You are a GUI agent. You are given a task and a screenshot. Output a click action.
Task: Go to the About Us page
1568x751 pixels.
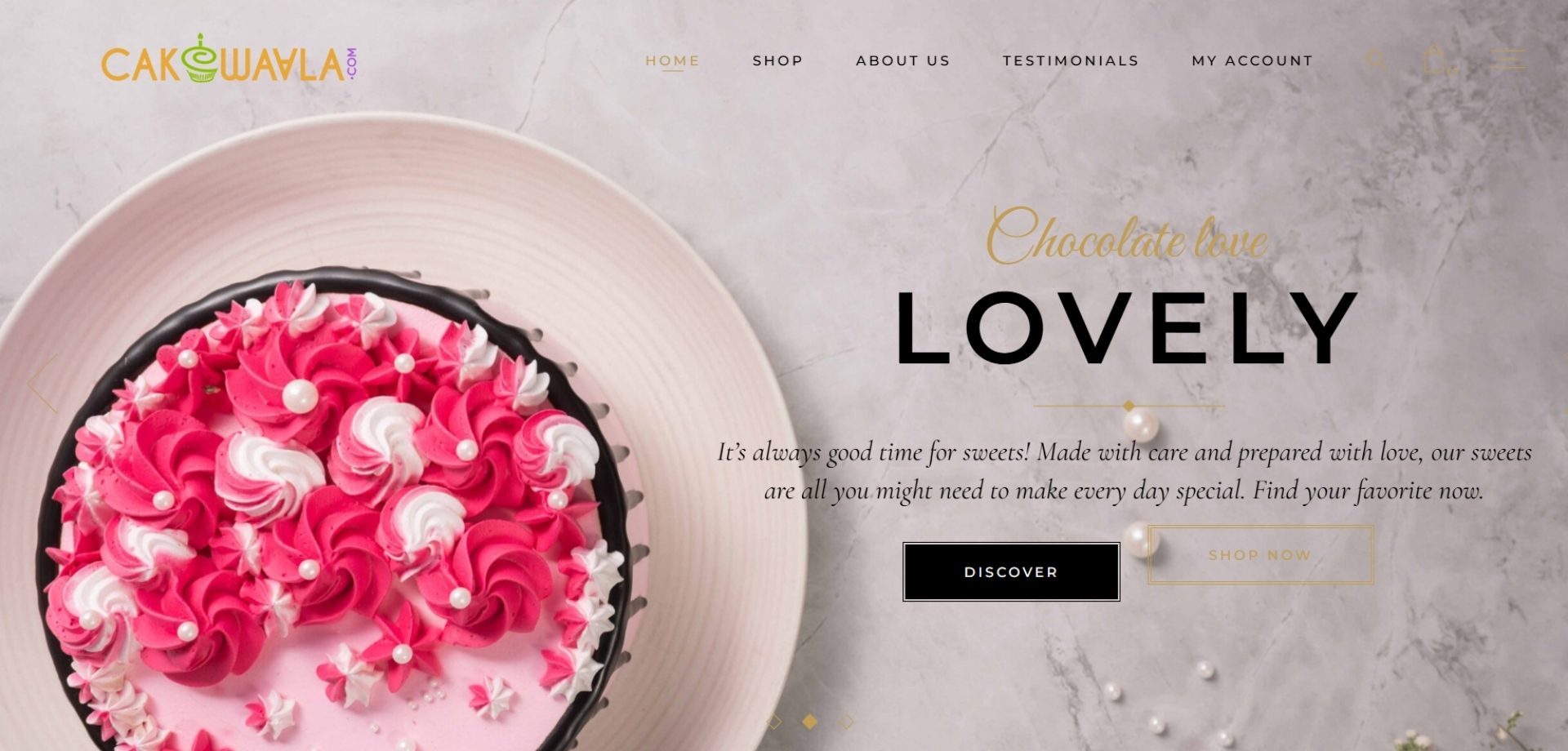point(903,60)
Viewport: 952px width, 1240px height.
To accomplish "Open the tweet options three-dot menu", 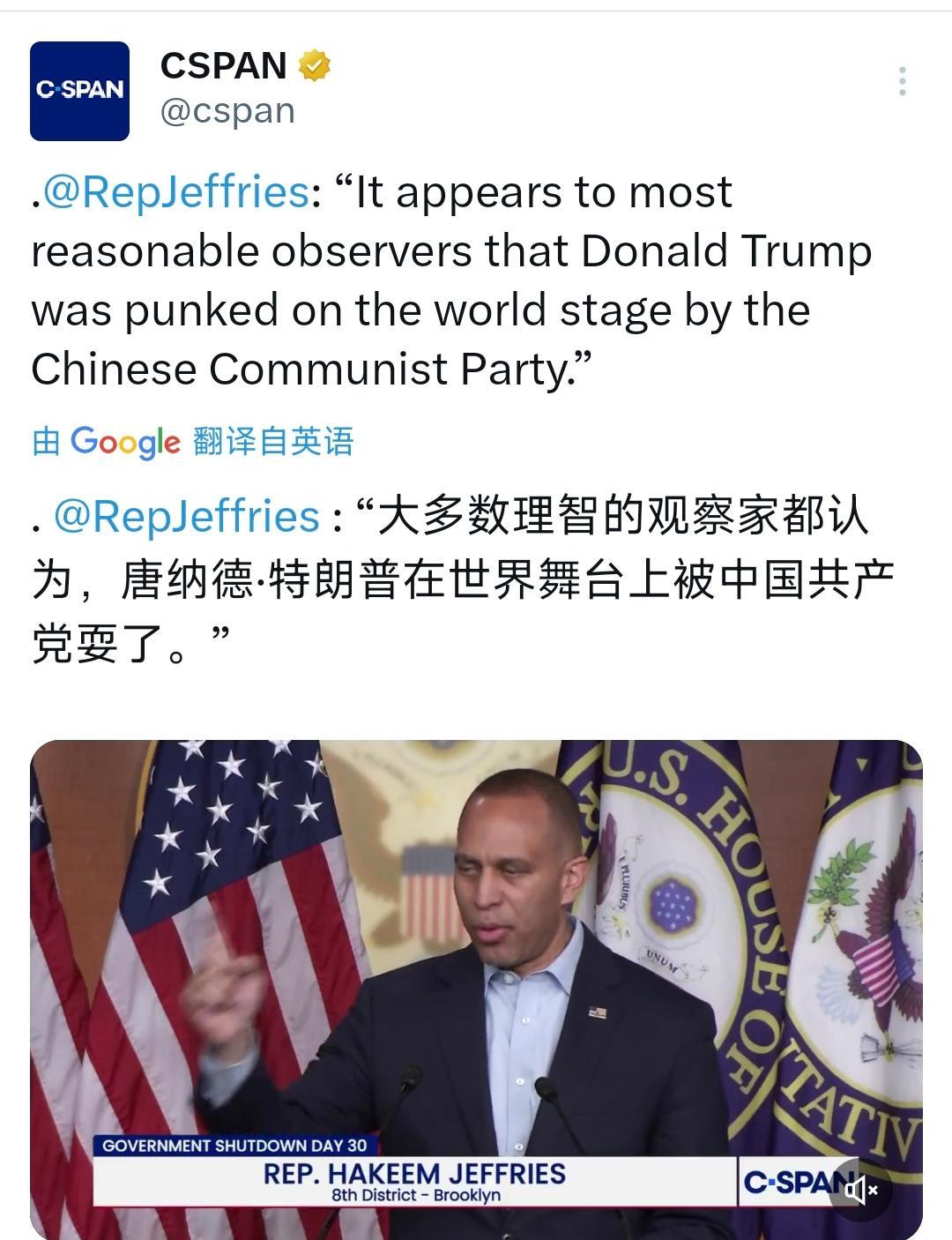I will click(x=901, y=82).
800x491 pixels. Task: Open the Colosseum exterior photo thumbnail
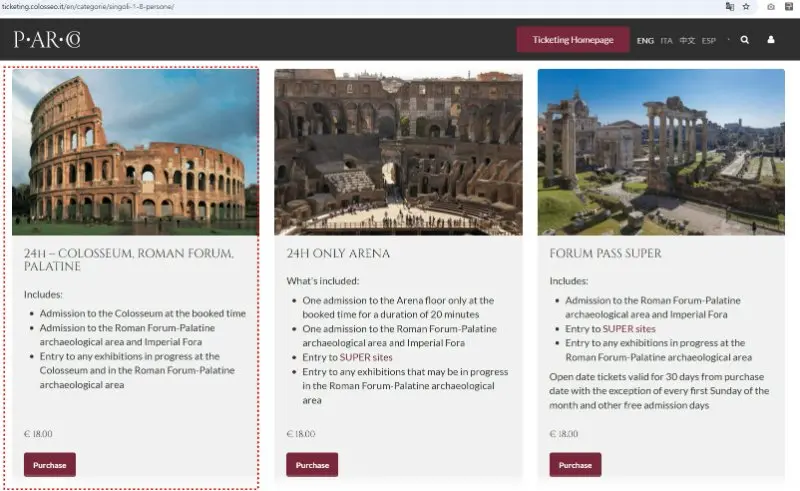[x=135, y=152]
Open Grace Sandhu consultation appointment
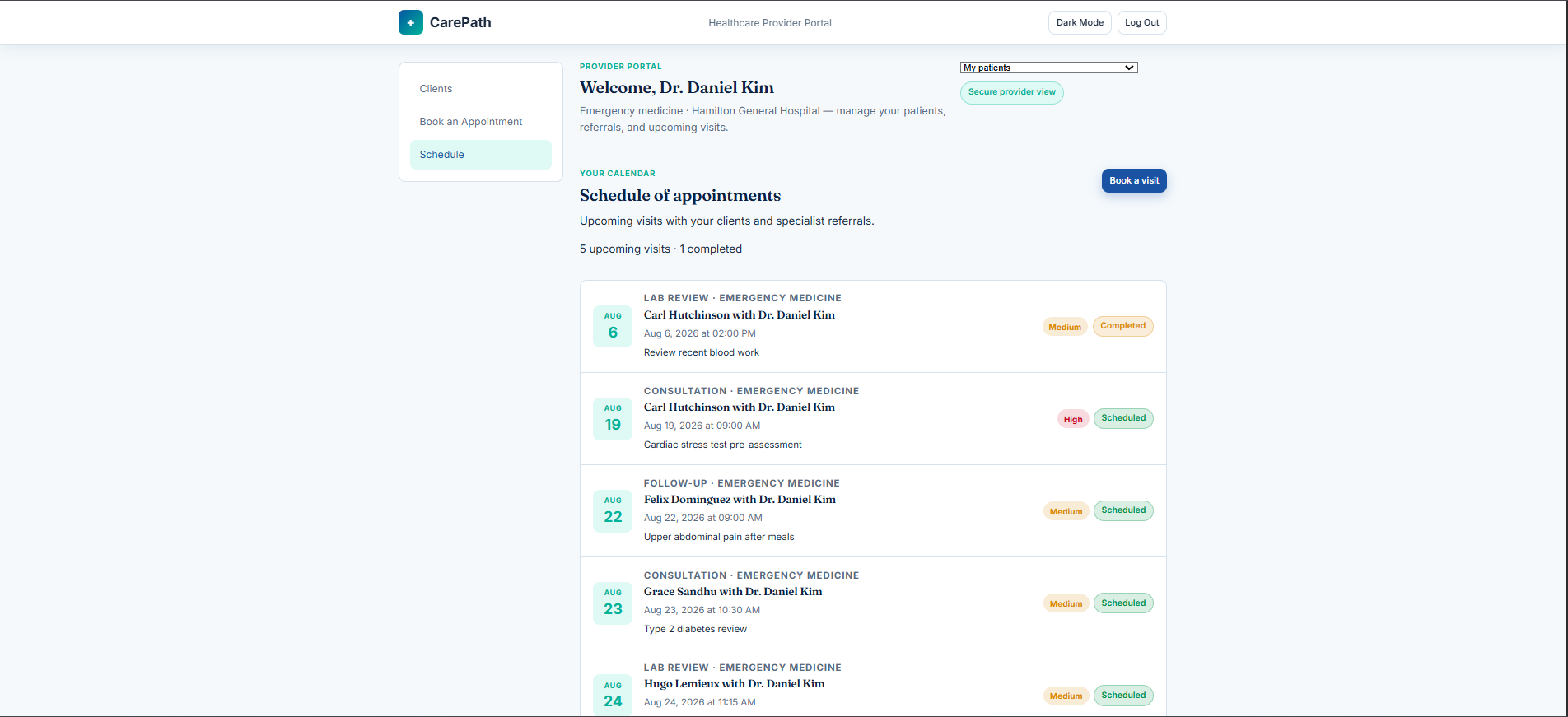 tap(873, 603)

Exercise ::
Nothing but the lines from the one with "800x491 pixels. Task: Open" through the end of the entries above, both included, should be set down, exactly and without pictures.

Result of this task ::
800x491 pixels. Task: Open the Colosseum exterior photo thumbnail
[x=135, y=152]
Open Grace Sandhu consultation appointment
 tap(873, 603)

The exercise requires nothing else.